Goal:
Write out each of the following items word for word, keeping every line as it stands.

— Start —

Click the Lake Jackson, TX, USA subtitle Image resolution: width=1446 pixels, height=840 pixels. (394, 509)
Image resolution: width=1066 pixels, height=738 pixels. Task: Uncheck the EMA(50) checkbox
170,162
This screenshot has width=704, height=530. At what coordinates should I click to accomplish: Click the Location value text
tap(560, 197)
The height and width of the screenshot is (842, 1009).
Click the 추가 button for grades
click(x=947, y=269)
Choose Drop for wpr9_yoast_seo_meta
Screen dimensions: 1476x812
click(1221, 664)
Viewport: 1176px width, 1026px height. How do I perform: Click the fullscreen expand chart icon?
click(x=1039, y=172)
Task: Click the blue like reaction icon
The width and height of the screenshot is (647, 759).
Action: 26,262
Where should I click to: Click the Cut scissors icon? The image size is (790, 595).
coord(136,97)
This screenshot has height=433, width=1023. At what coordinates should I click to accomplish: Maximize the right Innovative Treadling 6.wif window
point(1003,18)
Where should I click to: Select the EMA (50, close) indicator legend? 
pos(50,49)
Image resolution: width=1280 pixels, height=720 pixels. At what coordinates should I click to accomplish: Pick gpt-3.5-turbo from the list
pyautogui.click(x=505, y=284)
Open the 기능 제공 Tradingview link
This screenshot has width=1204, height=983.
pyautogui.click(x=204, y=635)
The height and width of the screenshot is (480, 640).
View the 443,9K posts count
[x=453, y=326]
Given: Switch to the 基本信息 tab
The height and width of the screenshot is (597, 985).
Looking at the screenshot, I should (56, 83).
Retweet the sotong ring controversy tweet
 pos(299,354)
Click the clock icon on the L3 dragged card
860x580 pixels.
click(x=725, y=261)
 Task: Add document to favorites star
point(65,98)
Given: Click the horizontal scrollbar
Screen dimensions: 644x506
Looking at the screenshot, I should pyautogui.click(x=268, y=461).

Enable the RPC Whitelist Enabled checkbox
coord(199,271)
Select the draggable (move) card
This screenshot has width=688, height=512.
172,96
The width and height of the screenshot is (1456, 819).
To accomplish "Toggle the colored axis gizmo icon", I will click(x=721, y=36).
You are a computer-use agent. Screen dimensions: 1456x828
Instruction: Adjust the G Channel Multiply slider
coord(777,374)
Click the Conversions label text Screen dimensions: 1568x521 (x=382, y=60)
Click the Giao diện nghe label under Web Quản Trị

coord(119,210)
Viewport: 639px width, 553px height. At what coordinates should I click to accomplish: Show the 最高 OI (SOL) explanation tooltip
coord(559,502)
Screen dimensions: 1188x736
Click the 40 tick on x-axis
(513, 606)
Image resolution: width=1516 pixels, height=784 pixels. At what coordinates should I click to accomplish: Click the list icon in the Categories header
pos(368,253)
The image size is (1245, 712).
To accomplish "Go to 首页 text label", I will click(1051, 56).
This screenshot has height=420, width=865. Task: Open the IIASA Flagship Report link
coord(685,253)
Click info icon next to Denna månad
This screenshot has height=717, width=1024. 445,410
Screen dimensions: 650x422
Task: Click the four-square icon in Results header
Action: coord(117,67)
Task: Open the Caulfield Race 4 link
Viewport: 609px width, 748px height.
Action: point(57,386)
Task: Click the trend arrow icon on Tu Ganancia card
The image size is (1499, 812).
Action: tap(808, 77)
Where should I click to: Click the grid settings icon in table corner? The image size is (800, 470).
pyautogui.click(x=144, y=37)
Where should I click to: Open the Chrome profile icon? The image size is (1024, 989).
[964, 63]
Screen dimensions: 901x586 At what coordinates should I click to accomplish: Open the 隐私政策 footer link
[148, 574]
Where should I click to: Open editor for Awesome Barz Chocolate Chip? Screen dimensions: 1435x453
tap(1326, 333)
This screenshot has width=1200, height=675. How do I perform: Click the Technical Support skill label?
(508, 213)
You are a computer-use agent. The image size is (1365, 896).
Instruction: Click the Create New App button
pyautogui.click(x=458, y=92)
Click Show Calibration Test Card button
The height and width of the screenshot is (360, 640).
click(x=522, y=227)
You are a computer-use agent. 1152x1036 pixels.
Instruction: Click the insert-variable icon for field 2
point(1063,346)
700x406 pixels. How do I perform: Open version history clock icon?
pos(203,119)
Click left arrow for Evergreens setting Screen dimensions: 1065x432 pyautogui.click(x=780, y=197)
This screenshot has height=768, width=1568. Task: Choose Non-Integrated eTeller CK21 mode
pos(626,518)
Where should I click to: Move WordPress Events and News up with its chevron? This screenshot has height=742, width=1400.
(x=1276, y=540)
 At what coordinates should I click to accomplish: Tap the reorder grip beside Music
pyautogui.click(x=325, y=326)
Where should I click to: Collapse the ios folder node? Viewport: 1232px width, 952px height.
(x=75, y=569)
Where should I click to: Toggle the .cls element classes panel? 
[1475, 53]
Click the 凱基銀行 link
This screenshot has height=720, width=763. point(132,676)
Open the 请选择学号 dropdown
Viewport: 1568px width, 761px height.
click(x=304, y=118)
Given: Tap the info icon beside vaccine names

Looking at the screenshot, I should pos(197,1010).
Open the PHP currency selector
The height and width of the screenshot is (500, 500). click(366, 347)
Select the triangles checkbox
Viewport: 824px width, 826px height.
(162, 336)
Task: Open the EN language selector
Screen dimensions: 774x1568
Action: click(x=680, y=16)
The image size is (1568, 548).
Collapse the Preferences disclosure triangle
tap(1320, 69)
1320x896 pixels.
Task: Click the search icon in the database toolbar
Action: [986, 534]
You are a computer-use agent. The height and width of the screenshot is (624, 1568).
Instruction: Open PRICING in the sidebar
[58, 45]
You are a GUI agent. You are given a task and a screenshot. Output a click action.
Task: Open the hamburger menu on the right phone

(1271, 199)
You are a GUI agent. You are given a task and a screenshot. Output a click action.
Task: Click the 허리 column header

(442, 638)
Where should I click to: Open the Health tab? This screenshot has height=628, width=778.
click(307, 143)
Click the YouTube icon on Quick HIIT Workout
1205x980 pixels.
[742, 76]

— End —

Answer to this exercise:
Click the Lake Jackson, TX, USA subtitle Image resolution: width=1446 pixels, height=840 pixels. (394, 509)
Image resolution: width=1066 pixels, height=738 pixels. Task: Uncheck the EMA(50) checkbox
170,162
This screenshot has width=704, height=530. At what coordinates should I click to accomplish: Click the Location value text
tap(560, 197)
The height and width of the screenshot is (842, 1009).
Click the 추가 button for grades
click(x=947, y=269)
Choose Drop for wpr9_yoast_seo_meta
Screen dimensions: 1476x812
click(1221, 664)
Viewport: 1176px width, 1026px height. How do I perform: Click the fullscreen expand chart icon?
click(x=1039, y=172)
Task: Click the blue like reaction icon
The width and height of the screenshot is (647, 759).
Action: 26,262
Where should I click to: Click the Cut scissors icon? The image size is (790, 595).
coord(136,97)
This screenshot has height=433, width=1023. At what coordinates should I click to accomplish: Maximize the right Innovative Treadling 6.wif window
point(1003,18)
Where should I click to: Select the EMA (50, close) indicator legend? 
pos(50,49)
Image resolution: width=1280 pixels, height=720 pixels. At what coordinates should I click to accomplish: Pick gpt-3.5-turbo from the list
pyautogui.click(x=505, y=284)
Open the 기능 제공 Tradingview link
This screenshot has width=1204, height=983.
pyautogui.click(x=204, y=635)
The height and width of the screenshot is (480, 640).
View the 443,9K posts count
[x=453, y=326]
Given: Switch to the 基本信息 tab
The height and width of the screenshot is (597, 985).
Looking at the screenshot, I should (56, 83).
Retweet the sotong ring controversy tweet
 pos(299,354)
Click the clock icon on the L3 dragged card
860x580 pixels.
click(x=725, y=261)
 Task: Add document to favorites star
point(65,98)
Given: Click the horizontal scrollbar
Screen dimensions: 644x506
Looking at the screenshot, I should pyautogui.click(x=268, y=461).

Enable the RPC Whitelist Enabled checkbox
coord(199,271)
Select the draggable (move) card
This screenshot has width=688, height=512.
172,96
The width and height of the screenshot is (1456, 819).
To accomplish "Toggle the colored axis gizmo icon", I will click(x=721, y=36).
You are a computer-use agent. Screen dimensions: 1456x828
Instruction: Adjust the G Channel Multiply slider
coord(777,374)
Click the Conversions label text Screen dimensions: 1568x521 (x=382, y=60)
Click the Giao diện nghe label under Web Quản Trị

coord(119,210)
Viewport: 639px width, 553px height. At what coordinates should I click to accomplish: Show the 最高 OI (SOL) explanation tooltip
coord(559,502)
Screen dimensions: 1188x736
Click the 40 tick on x-axis
(513, 606)
Image resolution: width=1516 pixels, height=784 pixels. At what coordinates should I click to accomplish: Click the list icon in the Categories header
pos(368,253)
The image size is (1245, 712).
To accomplish "Go to 首页 text label", I will click(1051, 56).
This screenshot has height=420, width=865. Task: Open the IIASA Flagship Report link
coord(685,253)
Click info icon next to Denna månad
This screenshot has height=717, width=1024. 445,410
Screen dimensions: 650x422
Task: Click the four-square icon in Results header
Action: coord(117,67)
Task: Open the Caulfield Race 4 link
Viewport: 609px width, 748px height.
Action: point(57,386)
Task: Click the trend arrow icon on Tu Ganancia card
The image size is (1499, 812).
Action: tap(808, 77)
Where should I click to: Click the grid settings icon in table corner? The image size is (800, 470).
pyautogui.click(x=144, y=37)
Where should I click to: Open the Chrome profile icon? The image size is (1024, 989).
[964, 63]
Screen dimensions: 901x586 At what coordinates should I click to accomplish: Open the 隐私政策 footer link
[148, 574]
Where should I click to: Open editor for Awesome Barz Chocolate Chip? Screen dimensions: 1435x453
tap(1326, 333)
This screenshot has width=1200, height=675. How do I perform: Click the Technical Support skill label?
(508, 213)
You are a computer-use agent. The image size is (1365, 896).
Instruction: Click the Create New App button
pyautogui.click(x=458, y=92)
Click Show Calibration Test Card button
The height and width of the screenshot is (360, 640).
click(x=522, y=227)
You are a computer-use agent. 1152x1036 pixels.
Instruction: Click the insert-variable icon for field 2
point(1063,346)
700x406 pixels. How do I perform: Open version history clock icon?
pos(203,119)
Click left arrow for Evergreens setting Screen dimensions: 1065x432 pyautogui.click(x=780, y=197)
This screenshot has height=768, width=1568. Task: Choose Non-Integrated eTeller CK21 mode
pos(626,518)
Where should I click to: Move WordPress Events and News up with its chevron? This screenshot has height=742, width=1400.
(x=1276, y=540)
 At what coordinates should I click to accomplish: Tap the reorder grip beside Music
pyautogui.click(x=325, y=326)
Where should I click to: Collapse the ios folder node? Viewport: 1232px width, 952px height.
(x=75, y=569)
Where should I click to: Toggle the .cls element classes panel? 
[1475, 53]
Click the 凱基銀行 link
This screenshot has height=720, width=763. point(132,676)
Open the 请选择学号 dropdown
Viewport: 1568px width, 761px height.
click(x=304, y=118)
Given: Tap the info icon beside vaccine names

Looking at the screenshot, I should pos(197,1010).
Open the PHP currency selector
The height and width of the screenshot is (500, 500). click(366, 347)
Select the triangles checkbox
Viewport: 824px width, 826px height.
(162, 336)
Task: Open the EN language selector
Screen dimensions: 774x1568
Action: click(x=680, y=16)
The image size is (1568, 548).
Collapse the Preferences disclosure triangle
tap(1320, 69)
1320x896 pixels.
Task: Click the search icon in the database toolbar
Action: [986, 534]
You are a computer-use agent. The height and width of the screenshot is (624, 1568).
Instruction: Open PRICING in the sidebar
[58, 45]
You are a GUI agent. You are given a task and a screenshot. Output a click action.
Task: Open the hamburger menu on the right phone

(1271, 199)
You are a GUI agent. You are given a task and a screenshot. Output a click action.
Task: Click the 허리 column header

(442, 638)
Where should I click to: Open the Health tab? This screenshot has height=628, width=778.
click(307, 143)
Click the YouTube icon on Quick HIIT Workout
1205x980 pixels.
[742, 76]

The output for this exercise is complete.